The BCRP released the first quarter GDP and domestic demand growth figures on May 24th. Although the figure of 1.4% YoY aggregate GDP growth was known, the breakdown was not, and came as a partial relief.

We already knew the figure for Q1-24 GDP growth (1.4% YoY), and that this was the first quarter of positive growth since 2022. What was reassuring was that all components showed positive growth as well, including private investment (albeit, barely, 0.3%), see chart 1. Furthermore, although exports fared well, the fact that domestic demand growth, up 2.1%, also outpaced GDP was encouraging.

Chart 1: Peru: Private Investment

But a closer look reveals some cracks that still need to be mended, especially in the private sector. It was clearly public sector spending that led growth in Q1-24. Of course, it is not bad that public investment increased nearly 40% YoY in Q1. The concern is that this is not triggering, at least not yet, a consequential increase in private investment. Mining investment rose a healthy 13.9%, but that has its own dynamics, and was off a very low base. The hope was that non-mining investment would start showing some life in Q1. It didn’t. Non-mining investment, down 0.8% YoY, in the quarter, decreased for the fifth consecutive quarter, also off a very low base. This is a glass half empty, glass half full situation. What a relief that private investment is finally growing, and what a disappointment that this growth goes no further than mining. Peru’s post-recession recovery will only gather strength once non-mining investment begins to perform.
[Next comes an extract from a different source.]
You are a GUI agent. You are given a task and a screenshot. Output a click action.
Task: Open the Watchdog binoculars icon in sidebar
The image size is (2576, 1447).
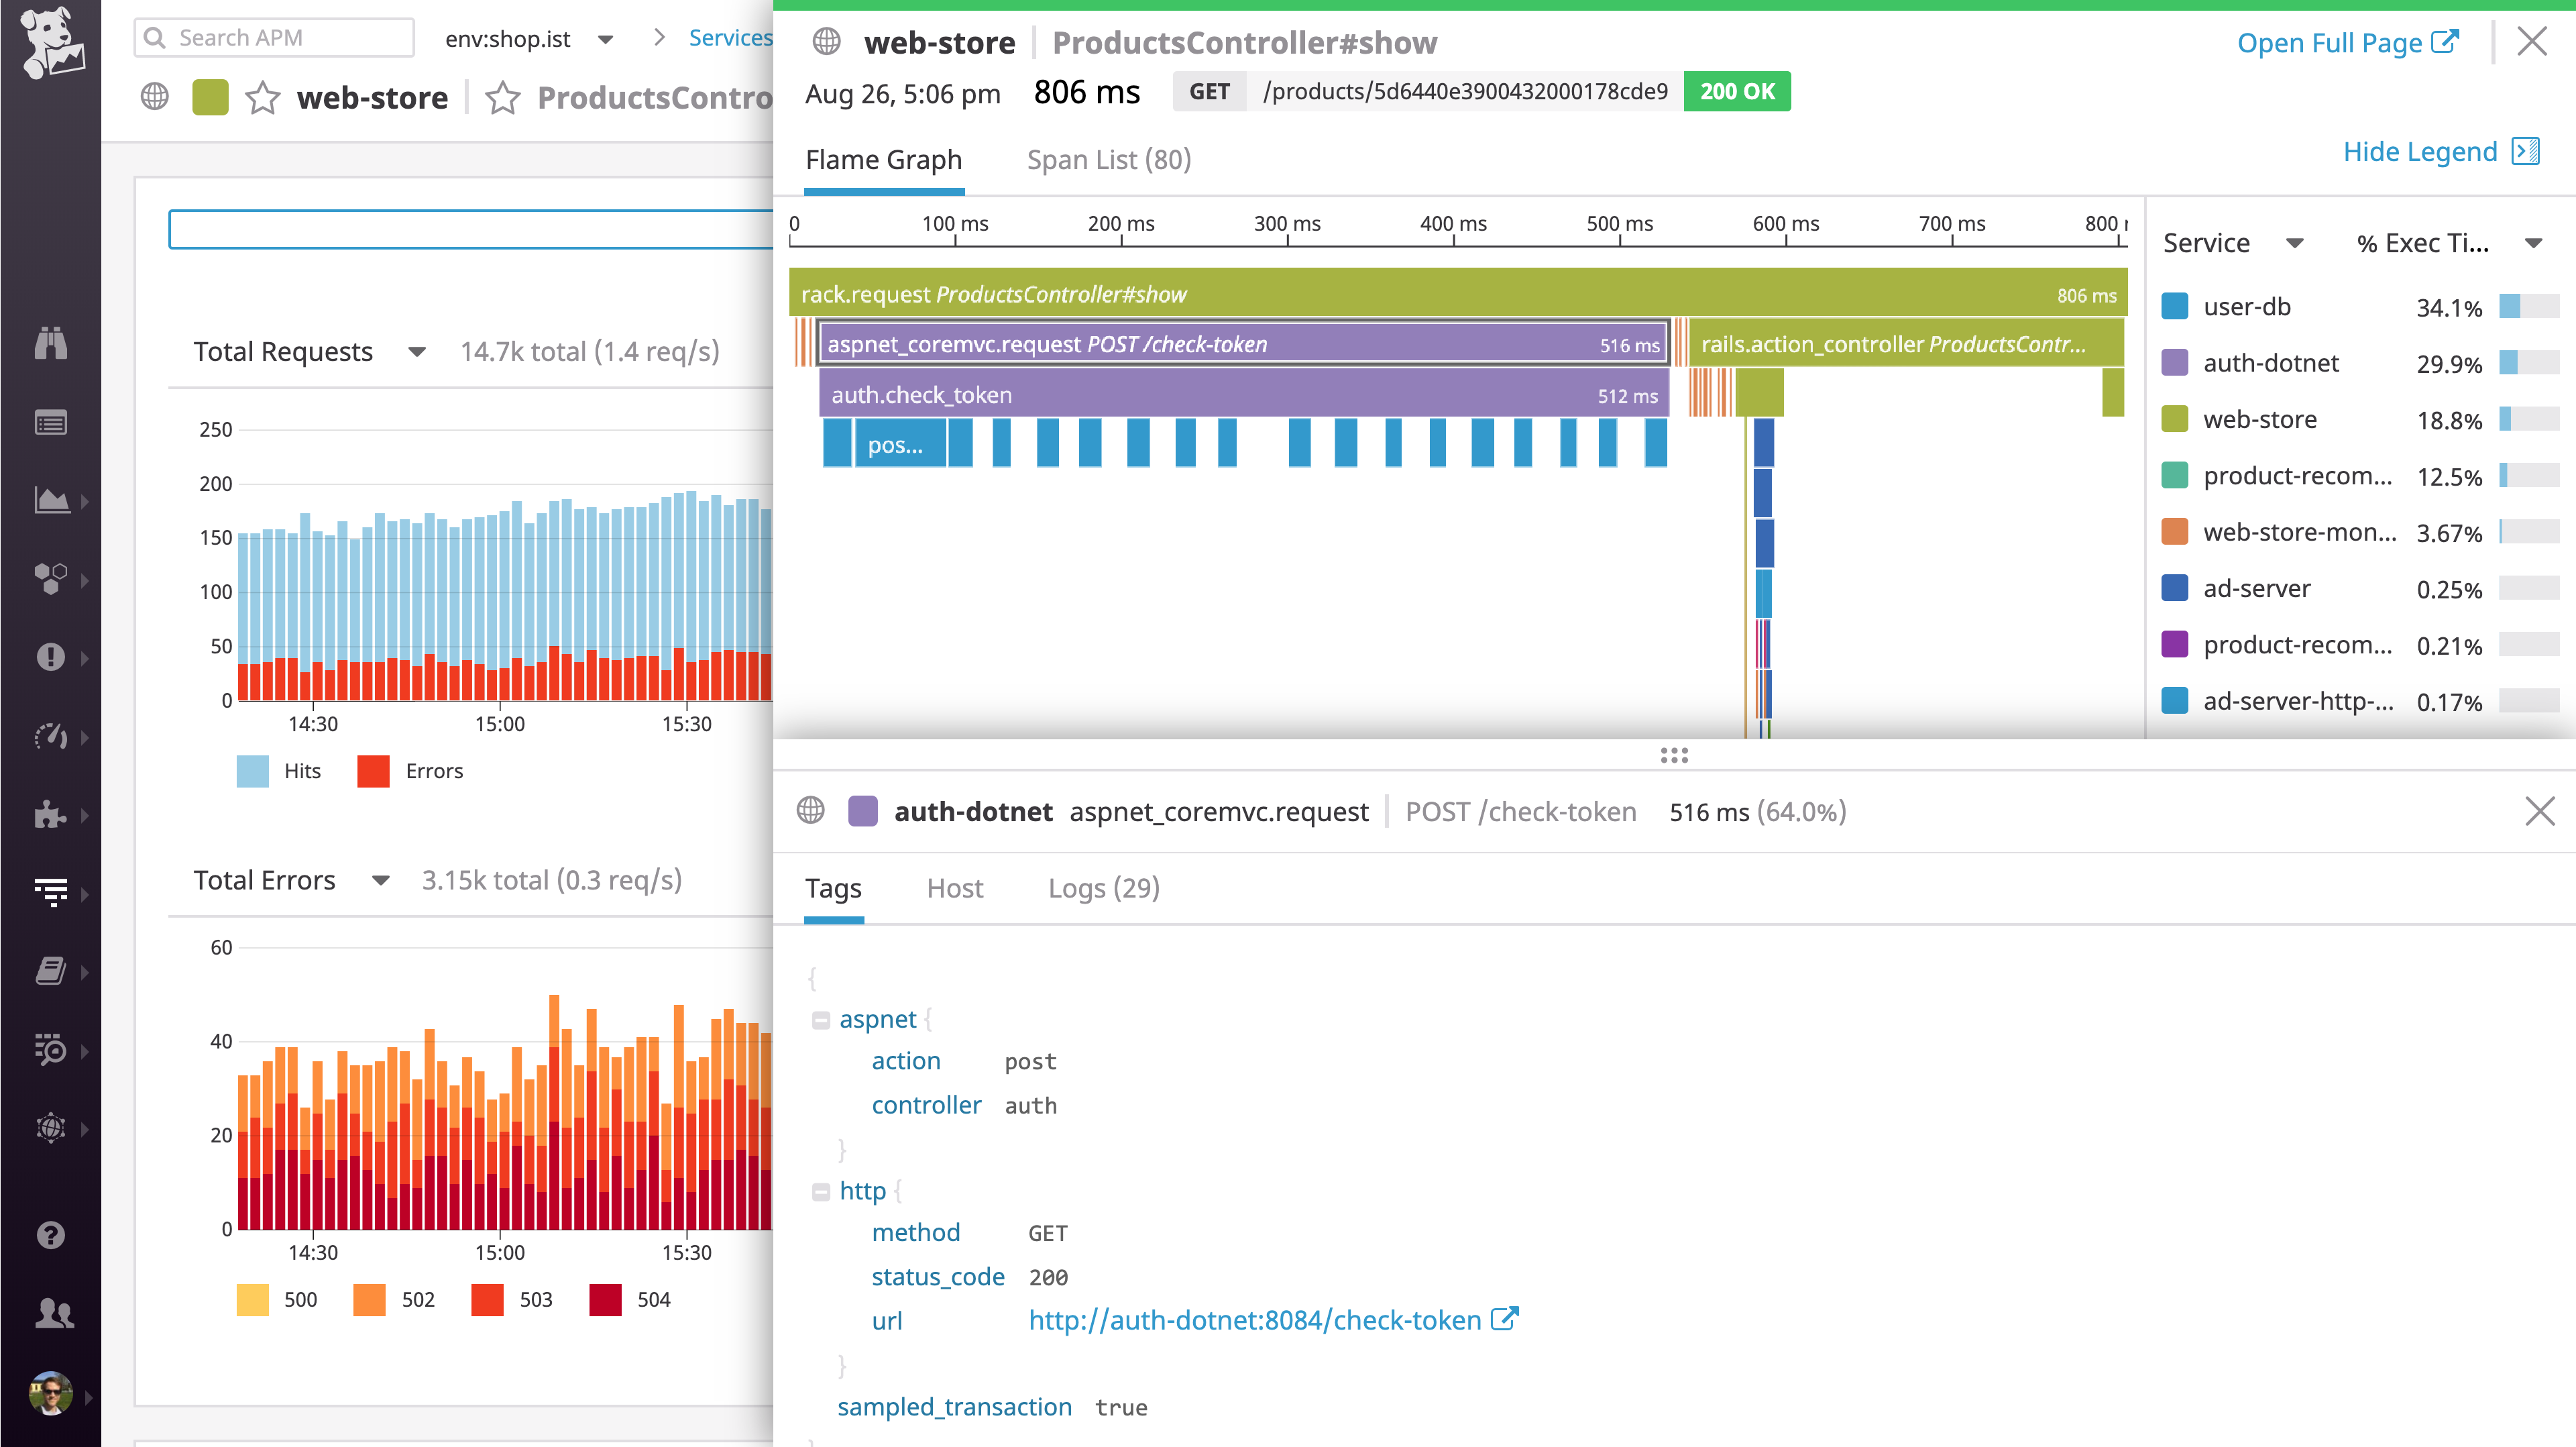coord(52,343)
Looking at GDP growth overall, the glass does look rather more than half full going forward. Growth in the first quarter should be the lowest for the year. There are a number of reasons why one may be optimistic despite the weak private sector demand figures during Q1. These include the upsurge in metal prices that has been taking place, the increase in household resources from pension fund and worker compensation withdrawals in Q2 and Q3, the restoring impact of lower inflation on real wages, declining interest rates, and the energy the government has been putting into accelerating infrastructure projects and permits for mining. With all these tailwinds, we remain comfortable with our forecast of 2.7% GDP growth in 2024, and even see some upside to it. If only politics do not get in the way.